Riordan Company scanned the environment with the aim of identifying open opportunities that can be utilized at its advantage. The observations revealed that Hangzhou’s branch was not conveniently placed and this is because more money was being spent on catering for transportation costs.

Shanghai was chosen because of its proximity to the water body, which is considered less costly mode of transport than road transport. If Riordan Company had not planned, the volume of output would have reached unmanageable levels. This is because road transport cannot be efficient in conveying bulky goods. Currently, the cost of road transport is hiking and this means that businesses will have to pay more for their goods to be transported from one point to another.
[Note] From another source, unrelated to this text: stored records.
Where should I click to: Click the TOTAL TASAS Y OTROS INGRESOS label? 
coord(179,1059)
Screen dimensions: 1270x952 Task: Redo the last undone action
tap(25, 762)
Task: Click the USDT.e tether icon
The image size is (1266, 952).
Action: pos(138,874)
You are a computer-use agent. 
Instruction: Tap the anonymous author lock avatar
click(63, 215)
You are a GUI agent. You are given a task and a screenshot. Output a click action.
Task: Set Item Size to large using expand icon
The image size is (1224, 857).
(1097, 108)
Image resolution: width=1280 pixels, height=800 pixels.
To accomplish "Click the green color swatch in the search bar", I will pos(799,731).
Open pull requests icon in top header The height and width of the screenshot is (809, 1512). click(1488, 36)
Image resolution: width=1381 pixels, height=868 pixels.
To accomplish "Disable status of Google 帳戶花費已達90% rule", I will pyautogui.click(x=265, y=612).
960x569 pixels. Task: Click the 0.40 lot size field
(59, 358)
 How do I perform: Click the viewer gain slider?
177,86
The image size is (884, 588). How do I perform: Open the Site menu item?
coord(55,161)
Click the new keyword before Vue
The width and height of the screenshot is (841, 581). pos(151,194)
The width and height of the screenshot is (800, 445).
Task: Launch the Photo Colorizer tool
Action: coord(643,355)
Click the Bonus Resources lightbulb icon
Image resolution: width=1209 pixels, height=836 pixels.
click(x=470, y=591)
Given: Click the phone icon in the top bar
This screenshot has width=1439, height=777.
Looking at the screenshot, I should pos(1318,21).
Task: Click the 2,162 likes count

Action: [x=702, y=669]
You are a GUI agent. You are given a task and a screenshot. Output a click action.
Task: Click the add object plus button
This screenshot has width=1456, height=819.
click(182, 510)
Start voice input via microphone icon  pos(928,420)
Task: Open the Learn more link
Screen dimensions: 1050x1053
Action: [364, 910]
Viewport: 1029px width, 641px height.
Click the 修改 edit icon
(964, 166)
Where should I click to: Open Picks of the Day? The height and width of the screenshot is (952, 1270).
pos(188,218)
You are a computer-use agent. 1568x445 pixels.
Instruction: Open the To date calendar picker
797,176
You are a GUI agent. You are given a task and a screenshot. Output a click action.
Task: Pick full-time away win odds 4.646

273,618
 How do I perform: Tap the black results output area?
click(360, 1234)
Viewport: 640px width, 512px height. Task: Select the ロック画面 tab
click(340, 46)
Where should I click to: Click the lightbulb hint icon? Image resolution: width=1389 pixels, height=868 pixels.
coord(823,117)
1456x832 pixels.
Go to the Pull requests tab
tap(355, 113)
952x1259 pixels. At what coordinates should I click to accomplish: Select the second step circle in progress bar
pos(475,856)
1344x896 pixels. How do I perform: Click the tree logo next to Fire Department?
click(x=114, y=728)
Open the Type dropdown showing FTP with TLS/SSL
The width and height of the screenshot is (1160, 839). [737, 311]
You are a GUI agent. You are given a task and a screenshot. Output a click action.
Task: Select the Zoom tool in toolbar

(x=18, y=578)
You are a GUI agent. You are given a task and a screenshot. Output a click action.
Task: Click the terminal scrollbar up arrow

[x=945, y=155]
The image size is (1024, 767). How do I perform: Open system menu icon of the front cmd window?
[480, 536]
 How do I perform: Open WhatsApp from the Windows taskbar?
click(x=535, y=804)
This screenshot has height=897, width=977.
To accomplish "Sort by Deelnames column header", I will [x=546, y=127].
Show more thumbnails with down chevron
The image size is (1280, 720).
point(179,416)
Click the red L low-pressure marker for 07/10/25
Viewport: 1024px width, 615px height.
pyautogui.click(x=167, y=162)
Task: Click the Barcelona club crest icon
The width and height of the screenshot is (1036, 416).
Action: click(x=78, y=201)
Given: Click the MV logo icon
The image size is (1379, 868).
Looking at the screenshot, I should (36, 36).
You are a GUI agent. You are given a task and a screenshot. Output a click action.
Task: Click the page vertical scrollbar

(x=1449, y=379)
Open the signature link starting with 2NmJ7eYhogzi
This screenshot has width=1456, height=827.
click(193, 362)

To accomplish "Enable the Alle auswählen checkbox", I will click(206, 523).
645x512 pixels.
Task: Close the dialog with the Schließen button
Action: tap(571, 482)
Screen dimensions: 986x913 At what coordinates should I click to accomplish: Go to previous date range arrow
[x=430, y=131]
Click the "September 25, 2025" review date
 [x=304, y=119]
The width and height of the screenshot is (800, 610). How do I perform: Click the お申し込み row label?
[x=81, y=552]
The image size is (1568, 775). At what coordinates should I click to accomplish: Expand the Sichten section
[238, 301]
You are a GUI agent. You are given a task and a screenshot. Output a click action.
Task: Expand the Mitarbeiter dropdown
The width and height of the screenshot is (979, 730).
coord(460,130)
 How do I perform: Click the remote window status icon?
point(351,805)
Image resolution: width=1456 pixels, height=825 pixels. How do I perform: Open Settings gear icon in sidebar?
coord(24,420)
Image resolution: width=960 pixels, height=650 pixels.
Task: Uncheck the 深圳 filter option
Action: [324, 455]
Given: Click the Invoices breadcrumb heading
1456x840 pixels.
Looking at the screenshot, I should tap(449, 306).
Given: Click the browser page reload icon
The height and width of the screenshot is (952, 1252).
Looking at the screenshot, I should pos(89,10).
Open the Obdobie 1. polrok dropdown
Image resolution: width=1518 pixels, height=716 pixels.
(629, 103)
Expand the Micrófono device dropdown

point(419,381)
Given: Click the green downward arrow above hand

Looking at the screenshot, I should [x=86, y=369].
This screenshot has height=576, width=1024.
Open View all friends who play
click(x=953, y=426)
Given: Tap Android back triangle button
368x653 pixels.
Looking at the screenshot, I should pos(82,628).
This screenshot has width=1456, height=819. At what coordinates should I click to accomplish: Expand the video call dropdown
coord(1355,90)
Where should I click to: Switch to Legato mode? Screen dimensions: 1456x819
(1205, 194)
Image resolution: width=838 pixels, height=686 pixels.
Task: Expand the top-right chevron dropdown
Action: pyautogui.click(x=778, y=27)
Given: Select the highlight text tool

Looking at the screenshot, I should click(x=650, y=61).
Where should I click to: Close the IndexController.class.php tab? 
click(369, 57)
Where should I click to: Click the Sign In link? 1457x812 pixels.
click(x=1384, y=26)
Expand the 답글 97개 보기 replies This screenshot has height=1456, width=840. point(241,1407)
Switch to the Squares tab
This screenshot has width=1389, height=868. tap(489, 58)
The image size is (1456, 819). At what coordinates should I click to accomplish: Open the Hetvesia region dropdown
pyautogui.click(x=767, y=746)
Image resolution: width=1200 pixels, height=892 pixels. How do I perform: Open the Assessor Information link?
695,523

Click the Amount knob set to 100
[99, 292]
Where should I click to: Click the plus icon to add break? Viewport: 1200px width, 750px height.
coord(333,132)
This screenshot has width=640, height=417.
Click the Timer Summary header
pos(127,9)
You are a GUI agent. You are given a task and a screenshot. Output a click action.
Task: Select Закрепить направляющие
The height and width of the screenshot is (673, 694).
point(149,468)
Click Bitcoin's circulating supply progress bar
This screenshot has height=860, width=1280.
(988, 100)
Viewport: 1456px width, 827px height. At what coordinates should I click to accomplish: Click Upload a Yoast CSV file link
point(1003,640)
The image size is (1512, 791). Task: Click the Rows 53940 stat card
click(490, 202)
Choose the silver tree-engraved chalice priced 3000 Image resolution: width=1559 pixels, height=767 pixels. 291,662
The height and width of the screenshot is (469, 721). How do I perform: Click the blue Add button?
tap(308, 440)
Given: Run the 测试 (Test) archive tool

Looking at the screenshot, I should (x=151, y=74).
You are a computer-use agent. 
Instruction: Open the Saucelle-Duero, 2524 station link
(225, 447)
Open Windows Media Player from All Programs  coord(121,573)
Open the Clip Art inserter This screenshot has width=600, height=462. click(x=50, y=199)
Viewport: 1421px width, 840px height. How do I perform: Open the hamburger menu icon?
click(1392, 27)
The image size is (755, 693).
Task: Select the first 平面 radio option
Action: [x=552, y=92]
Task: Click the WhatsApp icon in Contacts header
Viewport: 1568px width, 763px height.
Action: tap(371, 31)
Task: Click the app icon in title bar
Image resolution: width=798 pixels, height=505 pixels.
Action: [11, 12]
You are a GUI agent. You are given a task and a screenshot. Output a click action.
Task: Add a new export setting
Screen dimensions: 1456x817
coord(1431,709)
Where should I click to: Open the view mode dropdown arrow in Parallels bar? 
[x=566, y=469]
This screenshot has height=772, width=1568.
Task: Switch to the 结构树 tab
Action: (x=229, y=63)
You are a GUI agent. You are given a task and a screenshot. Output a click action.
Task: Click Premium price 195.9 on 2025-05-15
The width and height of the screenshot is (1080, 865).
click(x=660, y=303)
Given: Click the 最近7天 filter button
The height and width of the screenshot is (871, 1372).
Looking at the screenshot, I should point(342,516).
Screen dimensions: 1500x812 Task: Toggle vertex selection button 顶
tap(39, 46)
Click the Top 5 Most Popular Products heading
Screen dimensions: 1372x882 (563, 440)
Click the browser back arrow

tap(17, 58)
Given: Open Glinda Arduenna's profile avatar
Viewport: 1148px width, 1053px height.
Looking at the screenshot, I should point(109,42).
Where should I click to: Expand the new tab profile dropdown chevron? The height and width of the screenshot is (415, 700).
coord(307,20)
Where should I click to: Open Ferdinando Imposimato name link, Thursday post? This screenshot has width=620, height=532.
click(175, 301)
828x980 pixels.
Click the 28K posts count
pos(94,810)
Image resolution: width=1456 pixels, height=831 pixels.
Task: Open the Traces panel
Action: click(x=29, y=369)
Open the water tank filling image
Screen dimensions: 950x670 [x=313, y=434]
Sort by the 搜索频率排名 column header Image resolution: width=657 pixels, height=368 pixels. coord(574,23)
This argument is backed by the latest rise in fuel prices.

Therefore, corporate social responsibility had to be considered from the day that Riordan Company resorted to using water transport. Additionally, ethics have to be adhered to because they were not established just for the sake of being defined. Riordan must exercise its ethics during the implementation of its strategic plan, regarding operations and waste management. For instance, financial records are supposed to be vetted by an external auditor and the current problem of systems incompatibility has been hindering the completion of external and internal auditing in considerable time.

The planned relocation should be evaluated to ensure that Riordan does not dispose its industrial waste into the river. This is because the act itself is a health hazard and if the potential customers realize this, the company will face a lot of resistance and will have many liabilities to deal with. Olsen (2007) explains that ethics are important because they are the ones that dictate how an organization is going to conduct its operations without interfering with the livelihoods of the public.

Furthermore, Riordan must observe ethics in all production processes to ensure that consumers get products that are worth their money. This is because customers develop loyalty to organizations that have their interests at heart. Giving discounts to buyers is a marketing strategy, but can also be considered as part of CRC.

Most people think that giving back to the society must entail material things. Giving back to the adjacent communities will go a long way towards cementing the relationship between Riordan and the society that is comprised of its potential customers.

In conclusion, Riordan must stick to its mandate of providing solutions to customers in an ethical manner, rather than being part of the problem. The challenges that are being faced and the ones that are yet to come should be viewed as opportunities of learning and growing.

Therefore, ethics and social responsibility requires constant changes in organizational conduct and performance. Since internal and external requirements change, it is imperative that Riodarn, as a firm likely to survive in future, observe the changing needs from the society and regulations imposed by the government


Bryson, M.J. (2011). Strategic Planning For Public And Nonprofit Organizations (4th ed.). San Francisco: John Wiley & Sons.

Lynch, R. (2006). Corporate Strategy (4th ed.). London: Prentice Hall.

Olsen, E. (2007). Strategic Planning For Dummies, Hoboken, NJ: Wiley Publishing.